15 days B.C. — Our adorable crèche (nativity scene) goes up with hand-painted santons from the South of France. My French brother and I wondered how the lady with a fruitstand, the cobbler, others in their 19th century duds traveled that far to see Jesus. Time and space. Time and space.
7 days B.C. — Real tree goes up with all the pretties. The streets of the city are packkkkedd to see the Christmas parade with bands. Alongside the street performers, venders peddle up and down the big street with balloons or other trinkets. I cannot breathe in the mall with so. many. shoppers.
6 days B.C. — My little Baptist church had their Christmas feast comprised of mostly North African dishes and loads of French dessert. Gâteaux au chocolat, anyone?!
***Well our calendar line breaks down because we celebrated Christmas this weekend. But I shall continue as if Christmas had happened on the intended day of it happening and hope that you happen to get a picture of French Christmas happenings.
1 day B.C. — This night you go to a mass late into the night by which you return near or after midnight to open all the presents. There is a very light meal involved with chocolat chaud and not too much else. To express a fraction of my appreciation, my little handmade crocheted this or sewed that were given away.

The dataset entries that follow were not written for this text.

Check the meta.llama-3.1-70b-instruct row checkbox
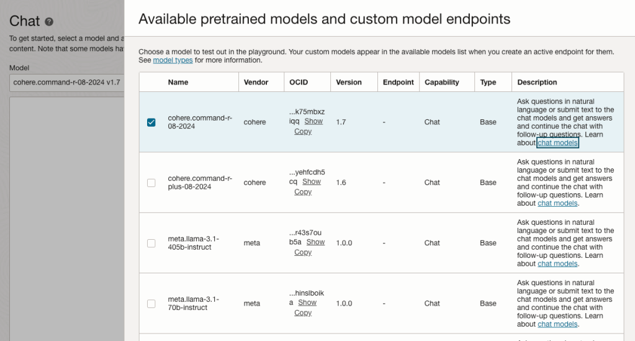[151, 304]
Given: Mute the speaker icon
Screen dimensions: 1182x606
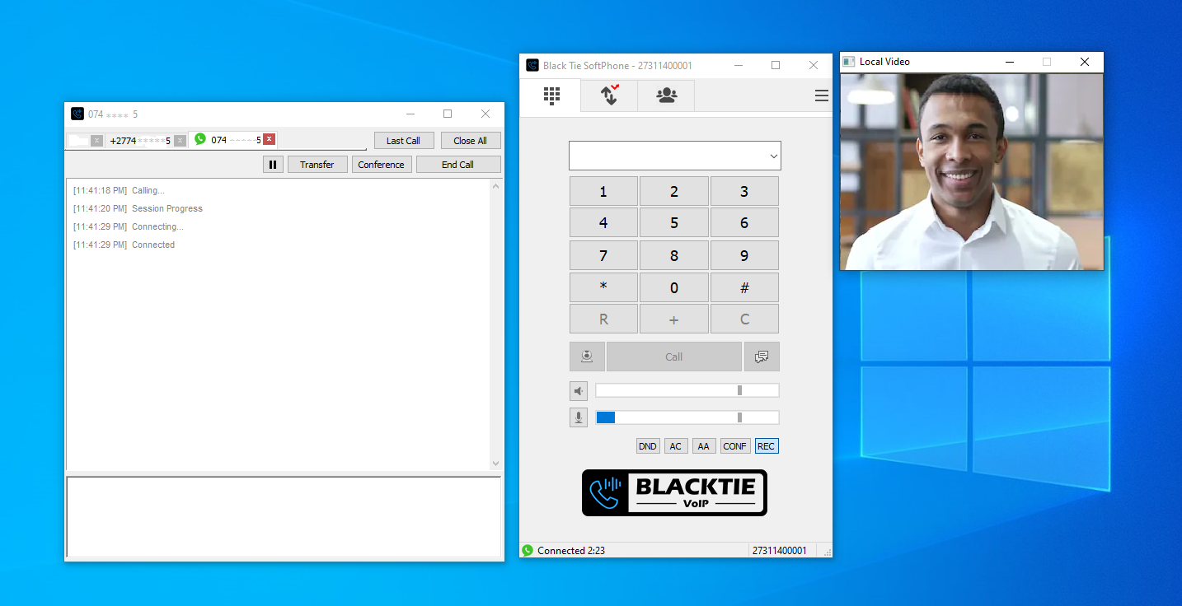Looking at the screenshot, I should 579,391.
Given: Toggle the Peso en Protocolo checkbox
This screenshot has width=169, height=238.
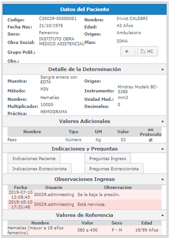Looking at the screenshot, I should tap(150, 140).
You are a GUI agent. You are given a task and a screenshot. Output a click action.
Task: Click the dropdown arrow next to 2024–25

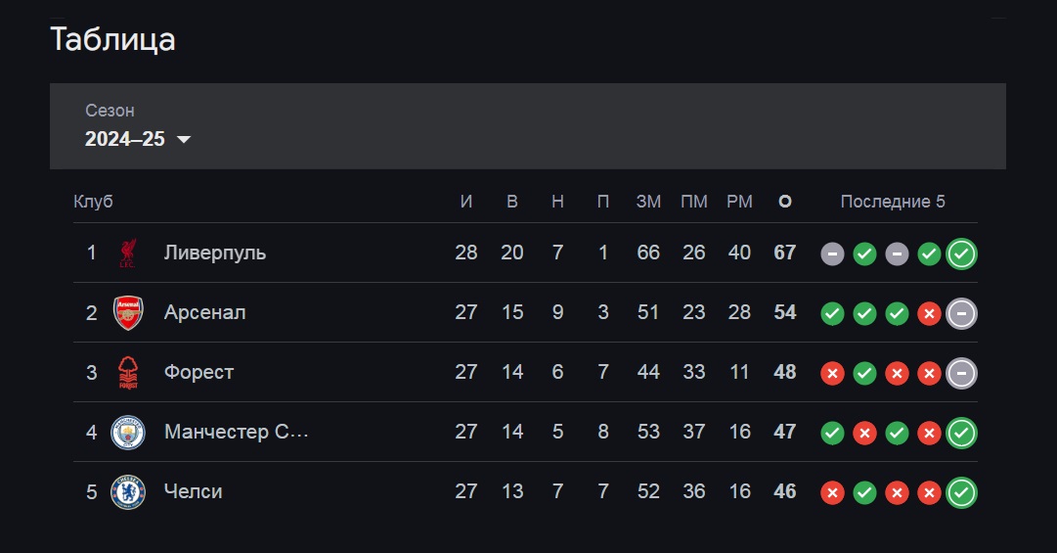[x=184, y=140]
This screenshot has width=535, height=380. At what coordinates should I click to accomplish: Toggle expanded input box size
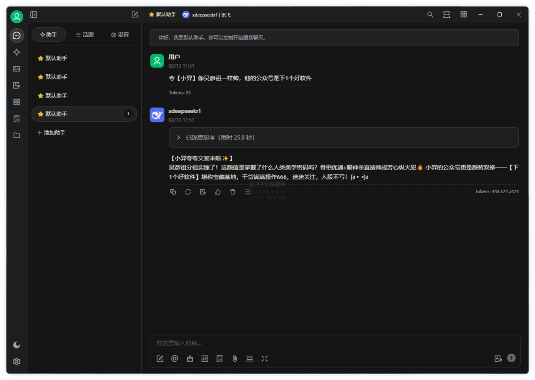point(265,359)
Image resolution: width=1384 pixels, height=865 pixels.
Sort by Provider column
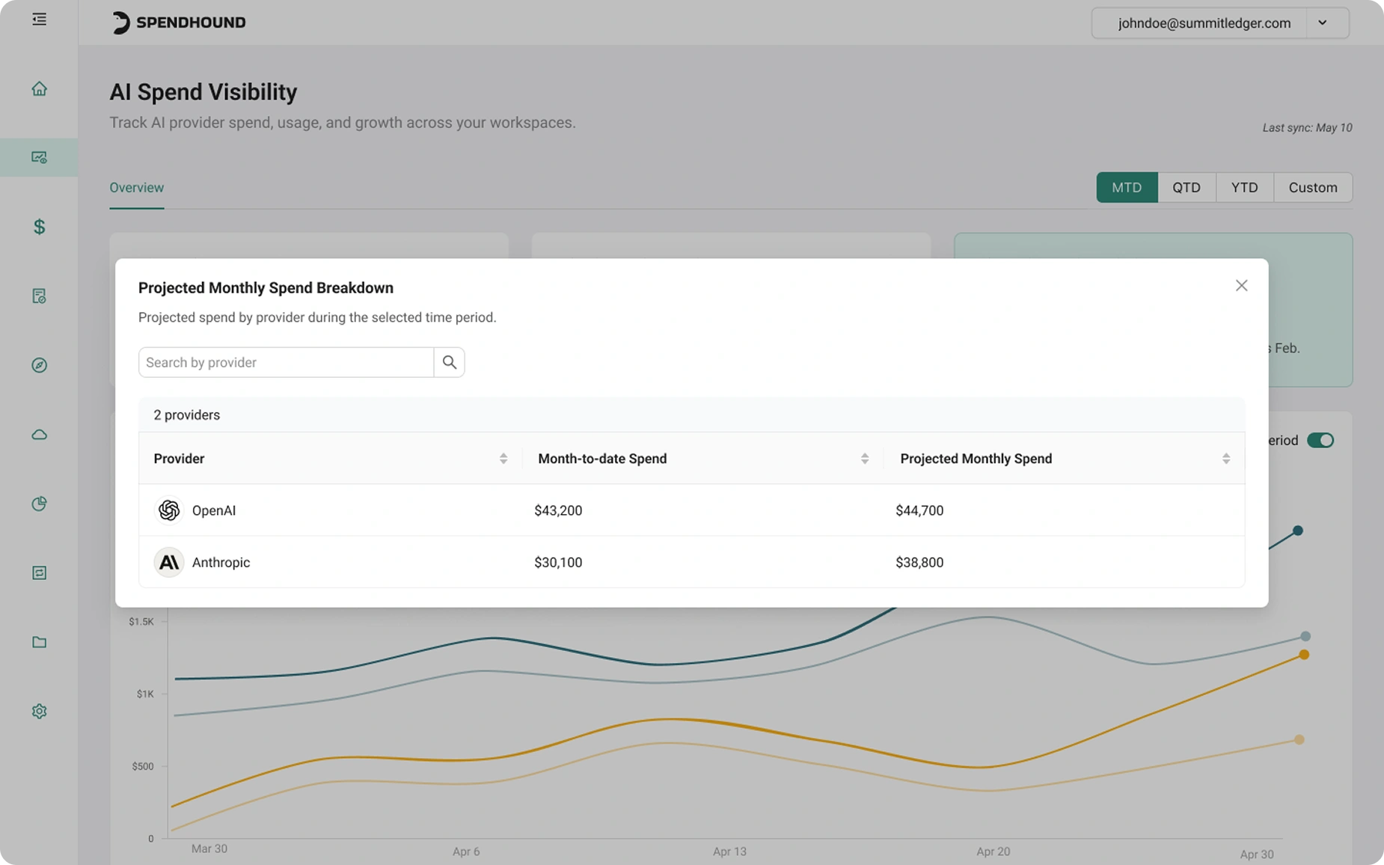tap(503, 459)
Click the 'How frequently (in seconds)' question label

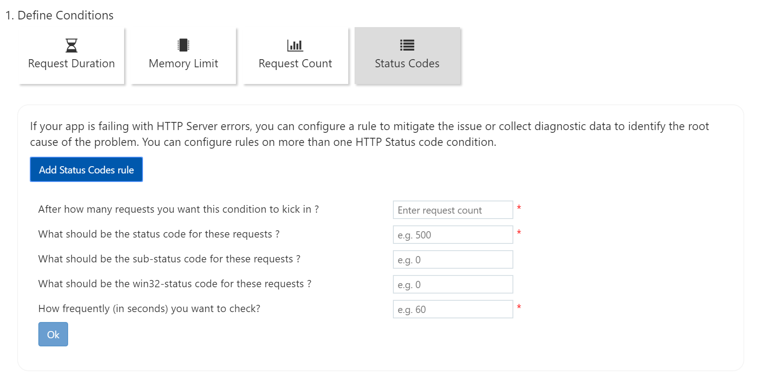[149, 308]
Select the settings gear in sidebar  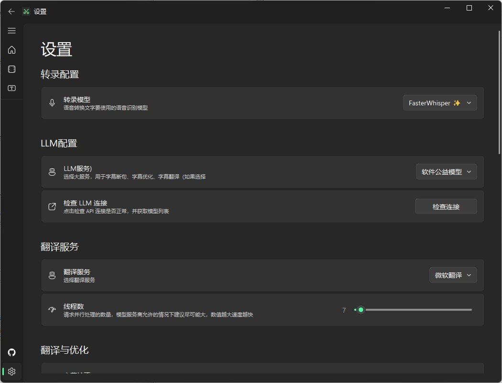coord(12,372)
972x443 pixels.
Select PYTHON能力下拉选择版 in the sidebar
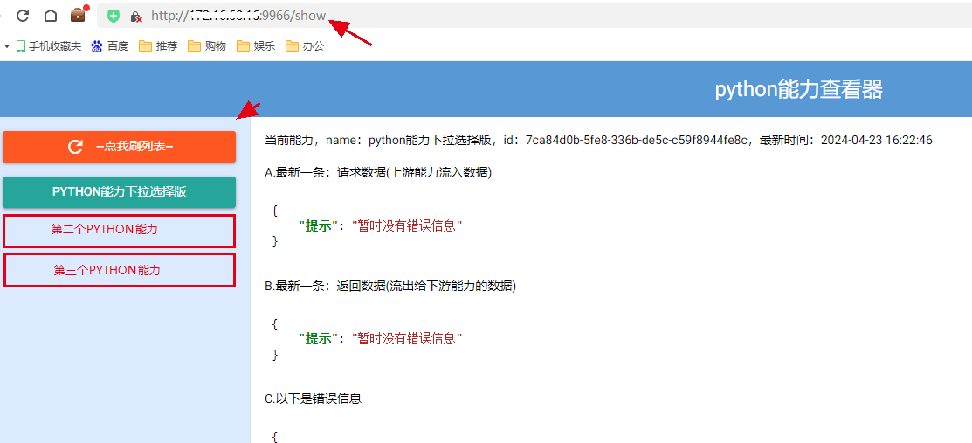tap(119, 192)
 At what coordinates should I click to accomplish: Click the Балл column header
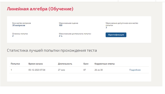point(86,64)
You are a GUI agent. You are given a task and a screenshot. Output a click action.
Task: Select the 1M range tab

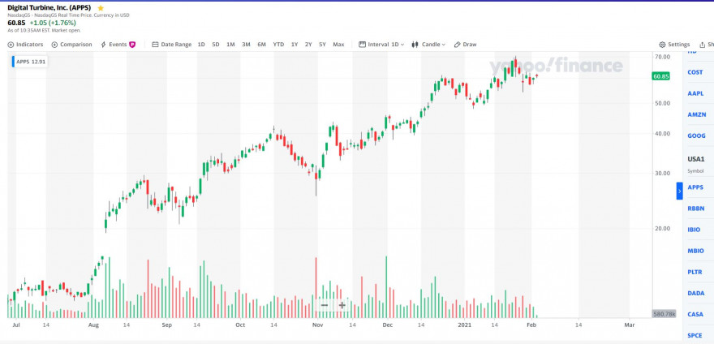tap(231, 44)
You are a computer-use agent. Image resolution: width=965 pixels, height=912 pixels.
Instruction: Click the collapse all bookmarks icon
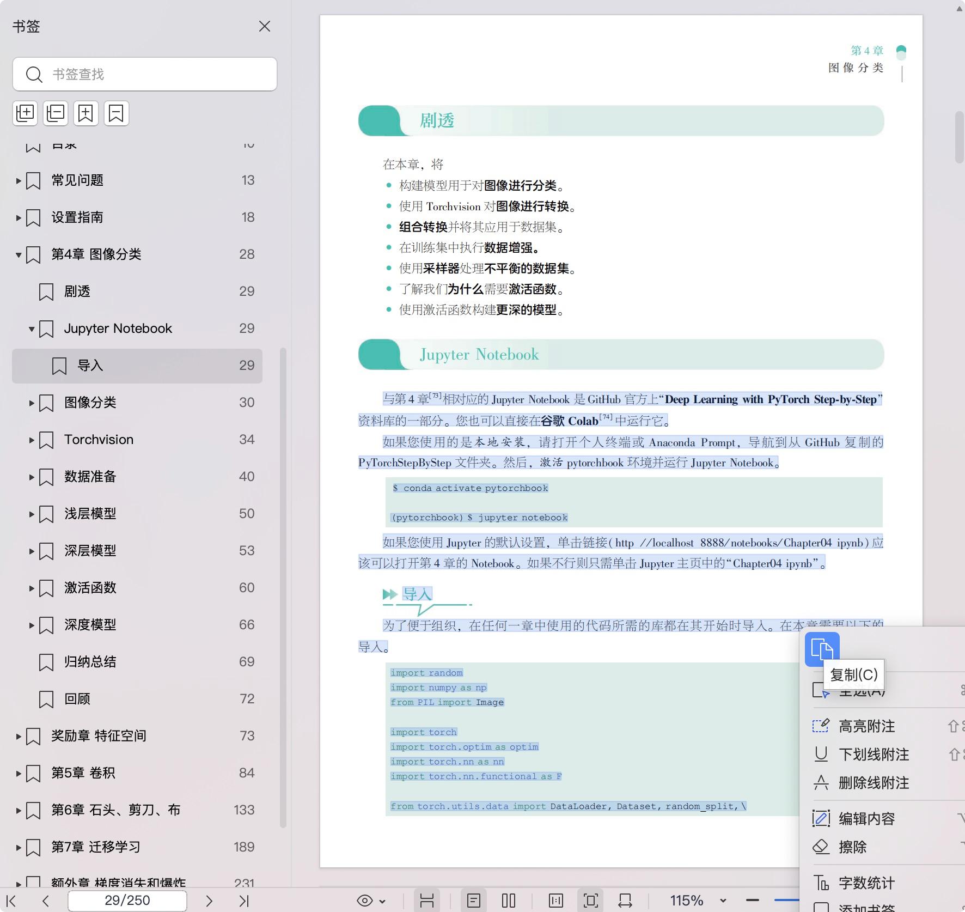[x=56, y=113]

Christmas — Baby Jesus makes it to the crèche scene having been hidden all this time behind the barn. All rooms occupied at the inn. A big lunch with possibly foie gras and definately a bouche de noël (cake with lots of chestnut flavoring options) is served. To conclude the fête, we nestle up beside the fireplace sipping away at tea and café while playing with our new toys and all the while feeling like, even if but for a moment, time seems to have stopped.